Bishop Edward Burns and members of the Juneau community gathered on Friday, September 21st to dedicate a downtown Juneau park at the corner of Third and Seward Streets in honor of the late Bishop Michael Kenny.
The Bishop Michael H. Kenny Memorial Peace Park was officially christened with holy water during the Friday ceremony, and a colorful, abstract sign, created by local Juneau artist Aaron Elmore, bearing the park’s name was unveiled.
“My friends, I ask that you join me in asking God’s blessing upon this peace park, that it may be a sign for all in this community and a remembrance to work for peace,” said Bishop Edward Burns, the current Bishop of Juneau.
The local Veterans for Peace chapter—a nonsectarian nonprofit organization—spearheaded the naming of the park. Phil Smith, Veterans for Peace chapter president, stated in the Juneau Empire that they originally planned on simply naming the spot “Peace Park,” but discovered the city does not allow parks to be named after concepts or ideas. It needed to be named after a person.
“It didn’t take us long to settle that Bishop Kenny would be a marvelous candidate,” Smith continued, noting Bishop Michael Kenny was a role model and friend of his, despite their different faiths. “There is no other memorial in town to him — I think within the church there is, but not within the community. And he was a such a strong community figure. He was a vigorous supporter of the arts, and things like that. So this just seemed like the right thing to do.”
Kenny was the Bishop of the Diocese of Juneau from 1979 to 1995. He died suddenly while traveling in Jordan from an aneurism at the age of 57, and is buried in the crypt underneath the chapel at the Shrine of St. Therese, Juneau. The Diocese held a 75th Memorial Celebration of his life this past June.
The late Bishop Kenny was a leading advocate for peace and nuclear disarmament, and was often referred to as “No Nuke of the North” by his fellow bishops.
Other contributors to the ceremony were: Mayor Bruce Botelho; Brent Fischer, director of City and Borough of Juneau’s Department of Parks and Recreation; the Alaska Youth Choir; and, a local bagpipe ensemble.
A public art sculpture designed by local artist Jim Fowler, titled “Growing Peace,” will be installed in the park next spring. The Veterans for Peace chapter has already begun fundraising to support this effort.

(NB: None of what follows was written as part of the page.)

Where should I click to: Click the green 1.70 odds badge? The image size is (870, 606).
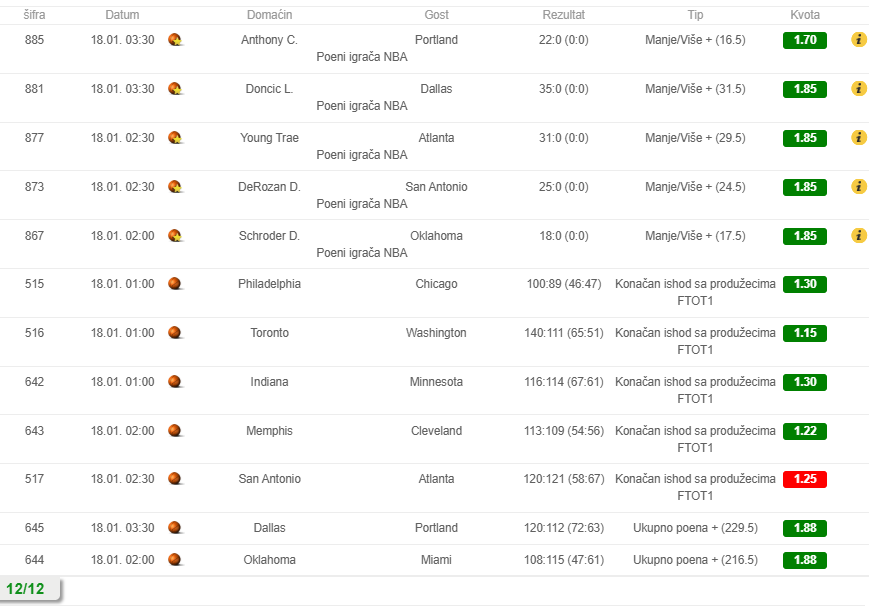click(805, 40)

At a gathering following the ceremony at the Silverbow bakery, Bishop Edward Burns spoke of Bishop Kenny: “He stood up for the marginalized and defended the vulnerable,” Burns said. “He worked for peace, he prayed for peace, he wrote about the need for peace.”
Burns read aloud an excerpt of Kenny’s writing from November 1980. It reads:
“In… the 1940s, pacifisits seemed a small albeit respectful group: Quakers and a few select others whose religious convictions forbade them to participate in war. Without agreeing with or even understanding their position, I admire them for their sincerity and fidelity for what they believe.

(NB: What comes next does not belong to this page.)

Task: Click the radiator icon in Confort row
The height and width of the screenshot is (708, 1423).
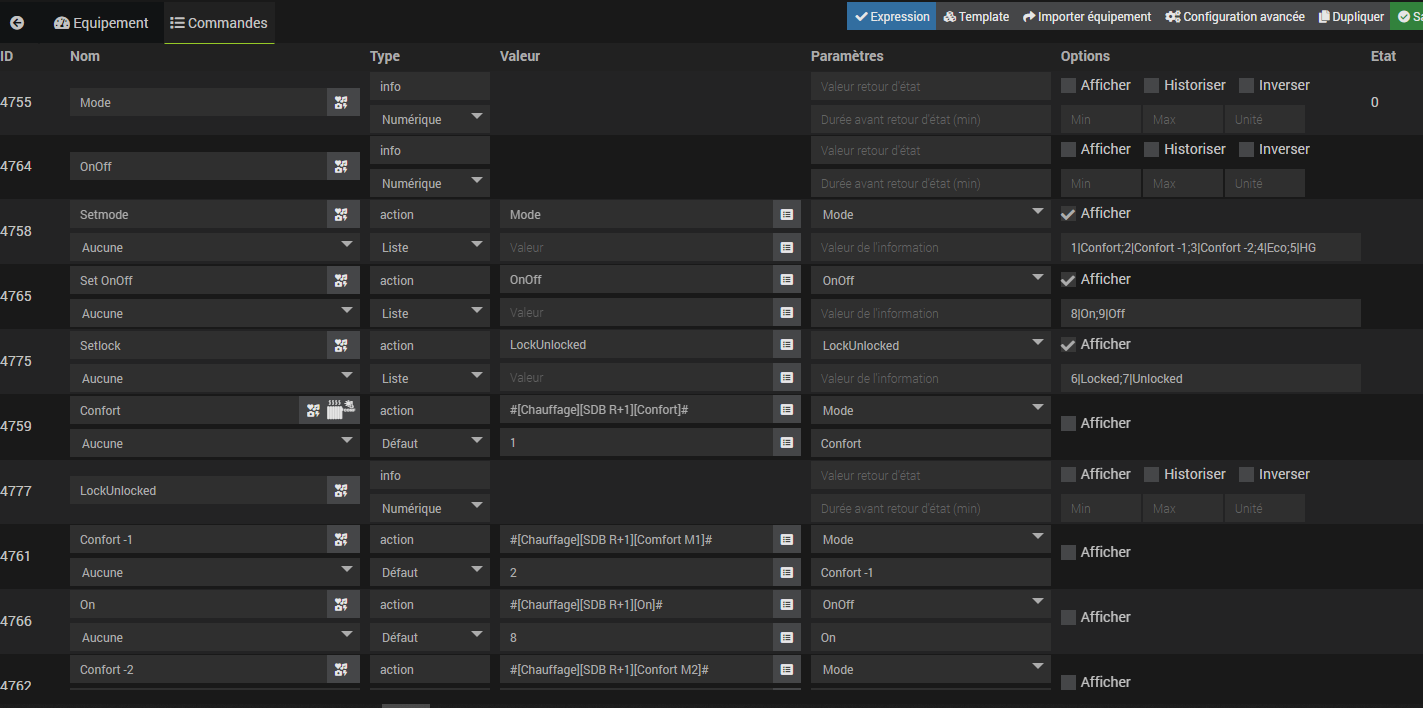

“That was a long time ago. The bomb with its potential for mass annihilation, the nonviolence of the civil rights movement in the early 60s and the long bitter agony of the Vietnam War disturbed me. Pope John XXIII’s encyclical Pacem in Terris, Martin Luther King’s steadfast adherrence to nonviolence and the writings of Thomas Merton and Daniel Berrigan gave me further pause for thought, as the awful power to inflict instant death on whole populations and the possibility of ultimate world destruction mushroomed…
“As ‘limited wars’ continued to ingite here and there around the globe, more and more people began saying it’s time to make peace—not wish for peace or call for peace, but act for peace.”